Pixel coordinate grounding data
· · · · ·

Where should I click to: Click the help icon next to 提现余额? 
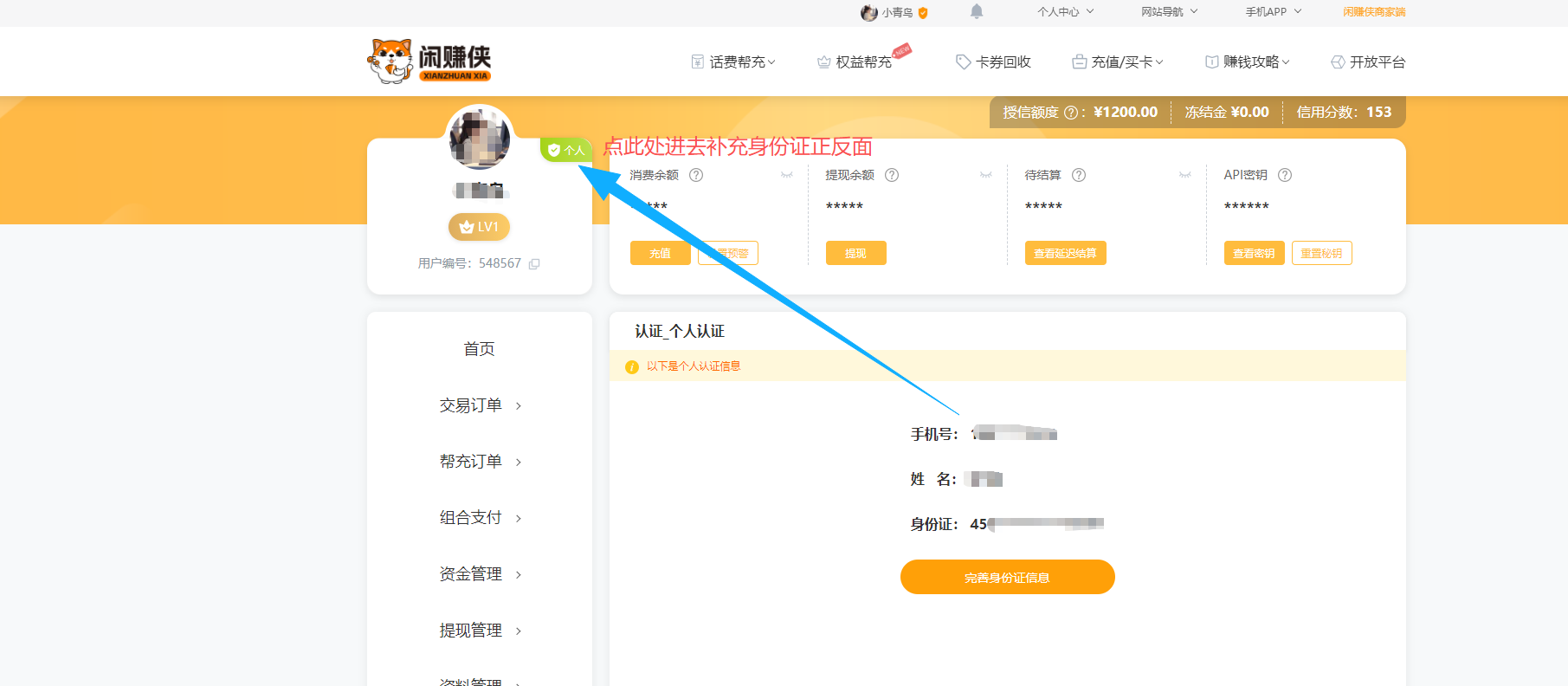(x=892, y=175)
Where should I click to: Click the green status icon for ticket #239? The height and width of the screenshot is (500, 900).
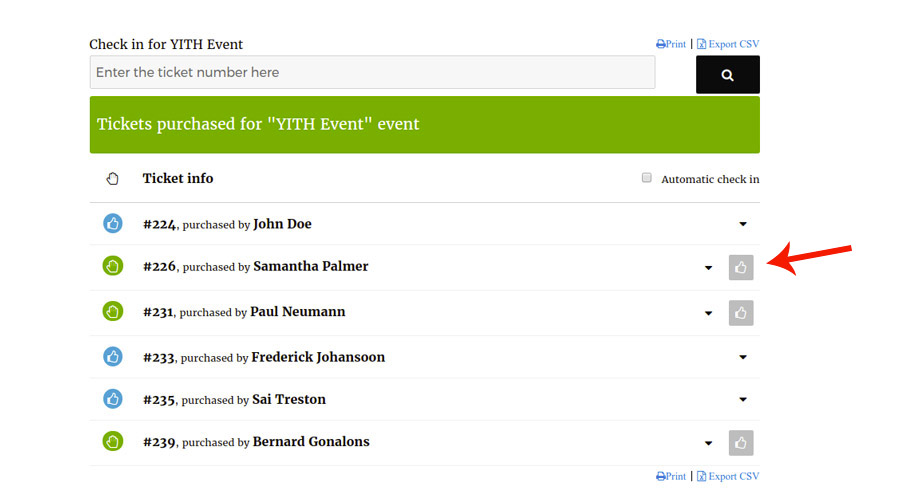(113, 441)
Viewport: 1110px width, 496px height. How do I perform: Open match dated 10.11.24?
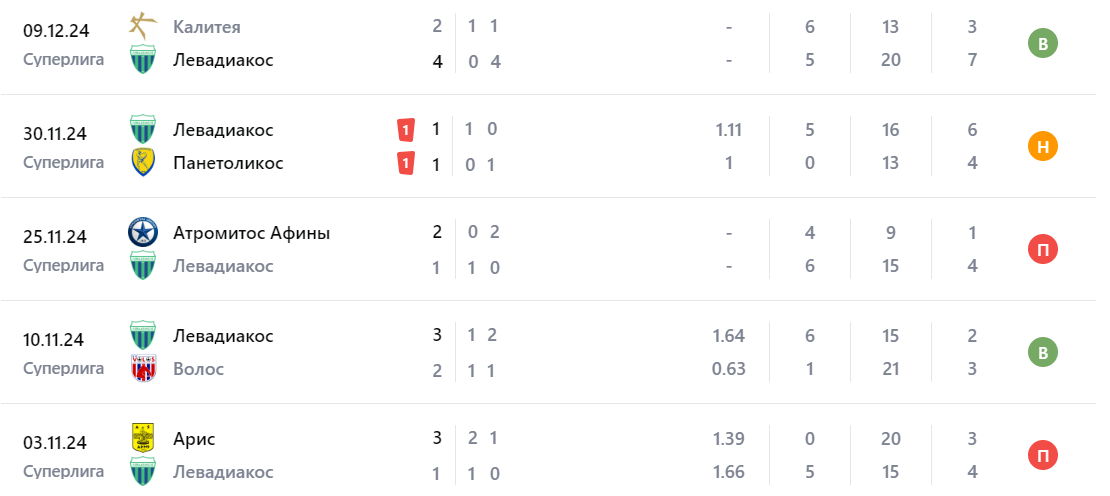pyautogui.click(x=55, y=340)
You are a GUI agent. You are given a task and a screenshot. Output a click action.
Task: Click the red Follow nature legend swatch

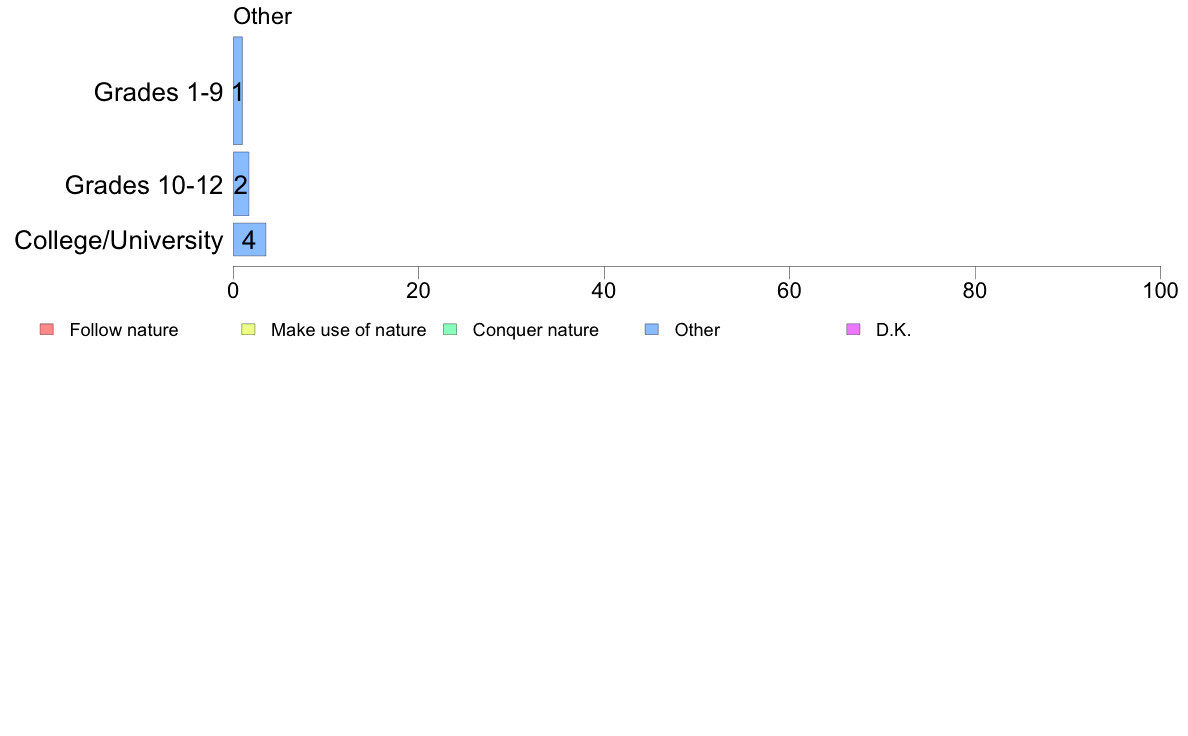(47, 329)
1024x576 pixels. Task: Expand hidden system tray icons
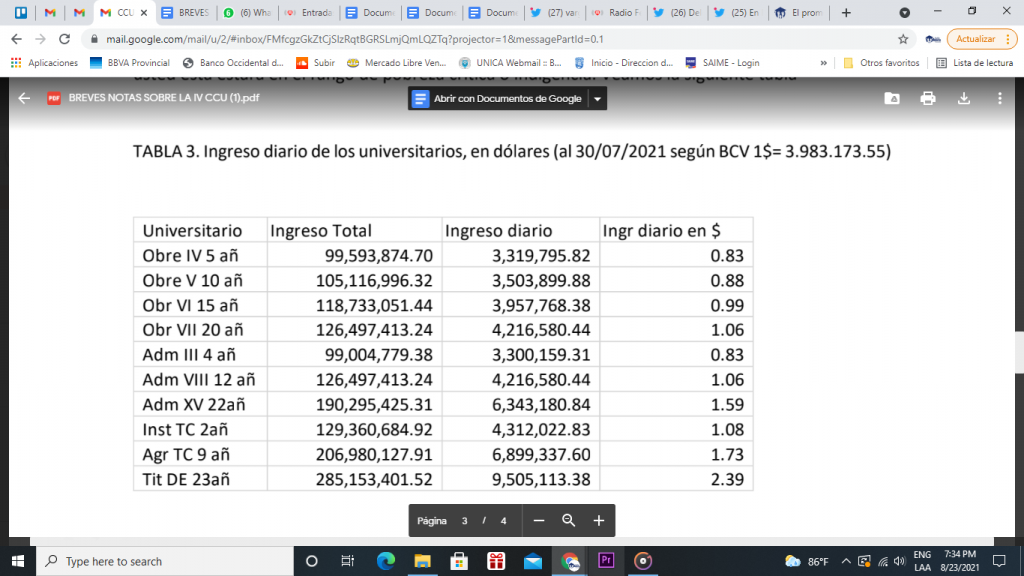(846, 561)
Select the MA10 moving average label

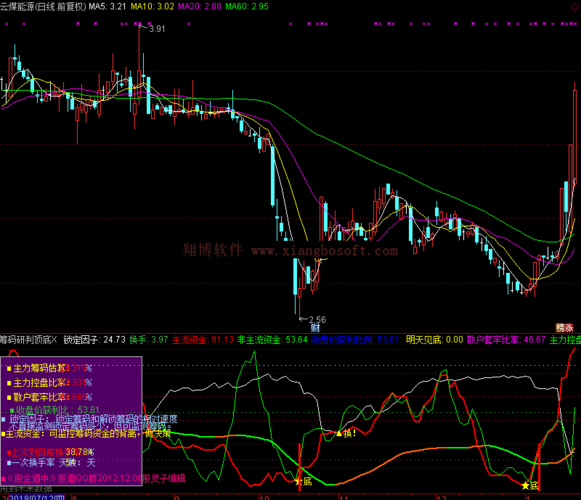(x=152, y=7)
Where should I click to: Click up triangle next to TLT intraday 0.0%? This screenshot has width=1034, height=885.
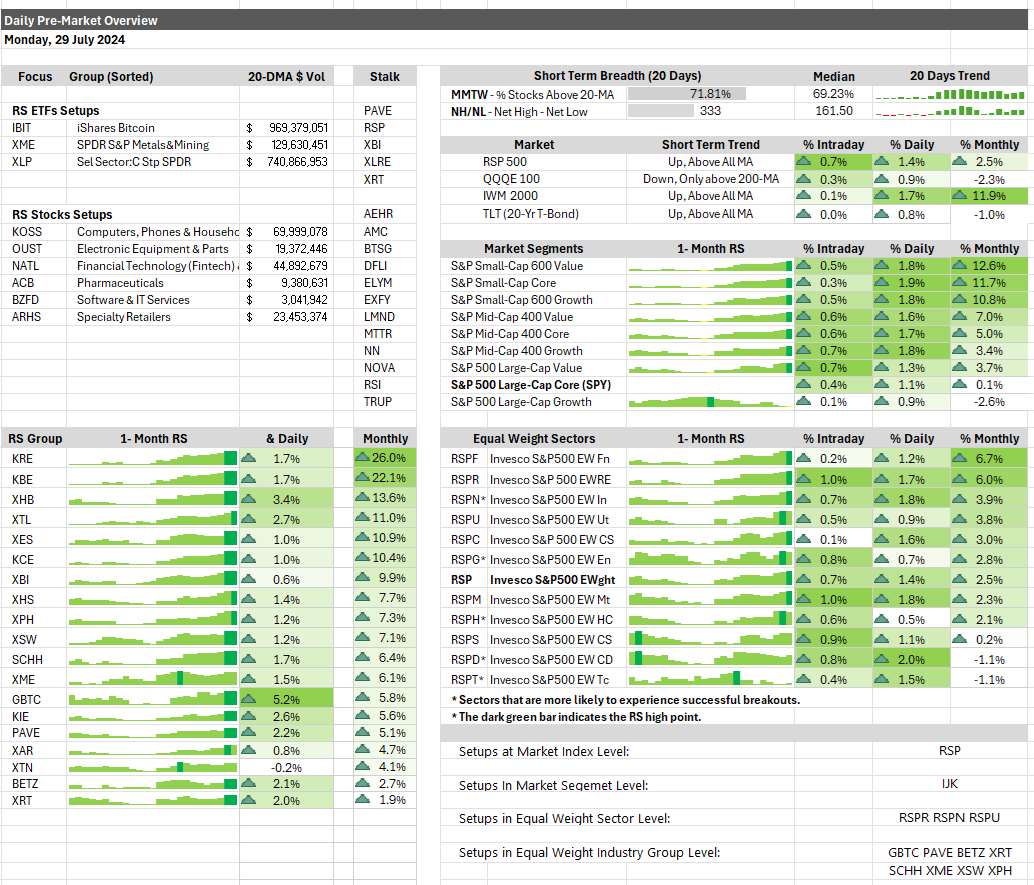pyautogui.click(x=804, y=213)
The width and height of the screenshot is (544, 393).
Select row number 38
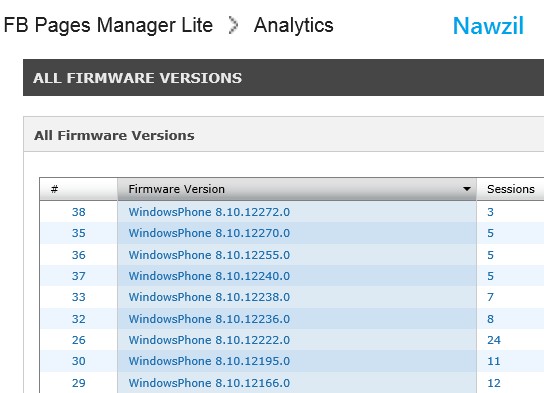coord(79,212)
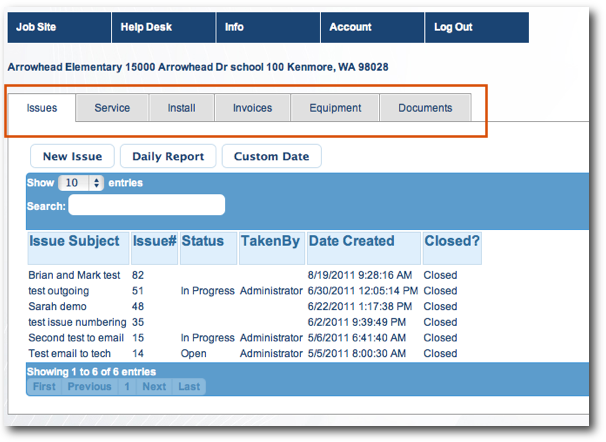The height and width of the screenshot is (442, 606).
Task: Switch to the Service tab
Action: point(112,108)
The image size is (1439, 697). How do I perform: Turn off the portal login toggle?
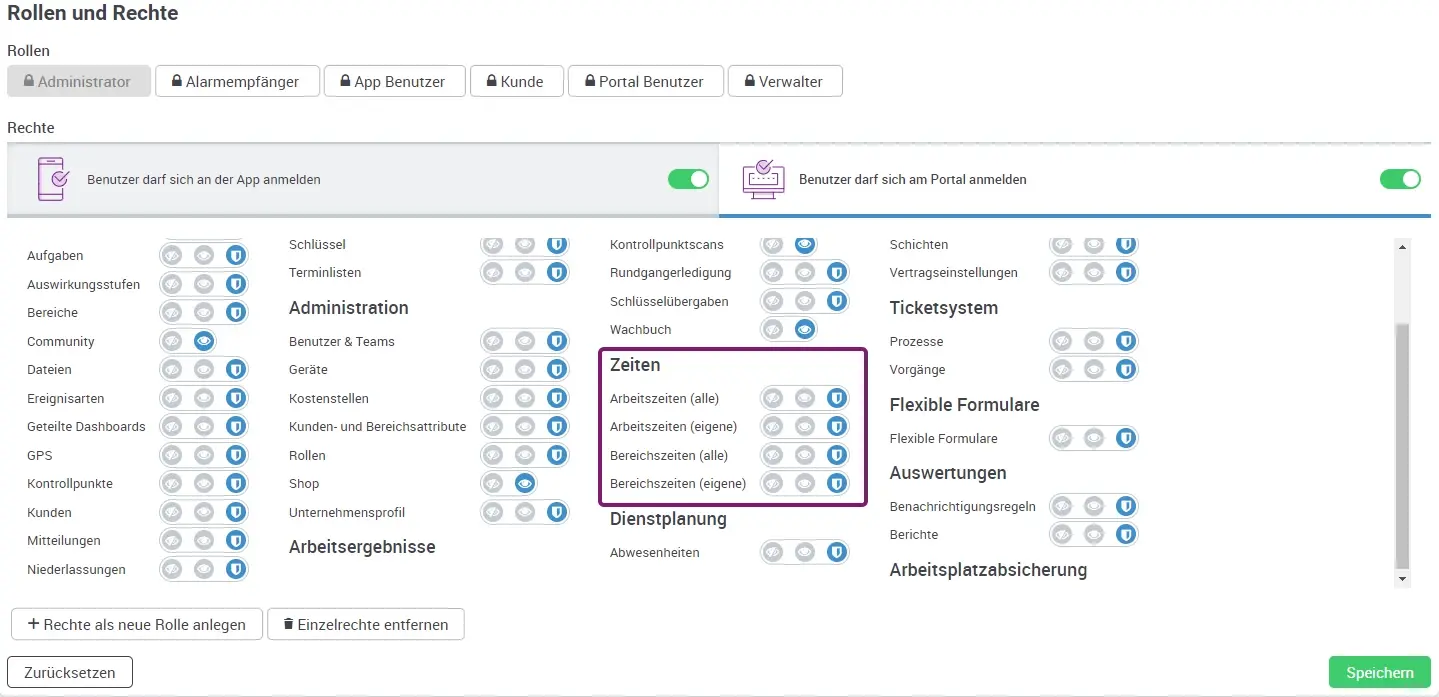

· · · · ·

What needs to be done:
Leaving every picture out, output the data exactly as it stands.

Reply to the exercise:
Where should I click to: Click the help icon next to 提现余额? 
(x=892, y=175)
Where should I click to: Click the green status icon for ticket #239? The height and width of the screenshot is (500, 900).
(113, 441)
Viewport: 1110px width, 496px height. How do I perform: Open match dated 10.11.24?
pyautogui.click(x=55, y=340)
You are a GUI agent. You are given a task and a screenshot. Output a click action.
Task: Click the red Follow nature legend swatch

(47, 329)
1024x576 pixels. Task: Expand hidden system tray icons
(846, 561)
Select the MA10 moving average label

(x=152, y=7)
Where should I click to: Click up triangle next to TLT intraday 0.0%? This screenshot has width=1034, height=885.
pyautogui.click(x=804, y=213)
The width and height of the screenshot is (544, 393).
Select row number 38
coord(79,212)
The height and width of the screenshot is (442, 606).
Task: Switch to the Service tab
Action: point(112,108)
The image size is (1439, 697). How do I perform: Turn off the portal login toggle?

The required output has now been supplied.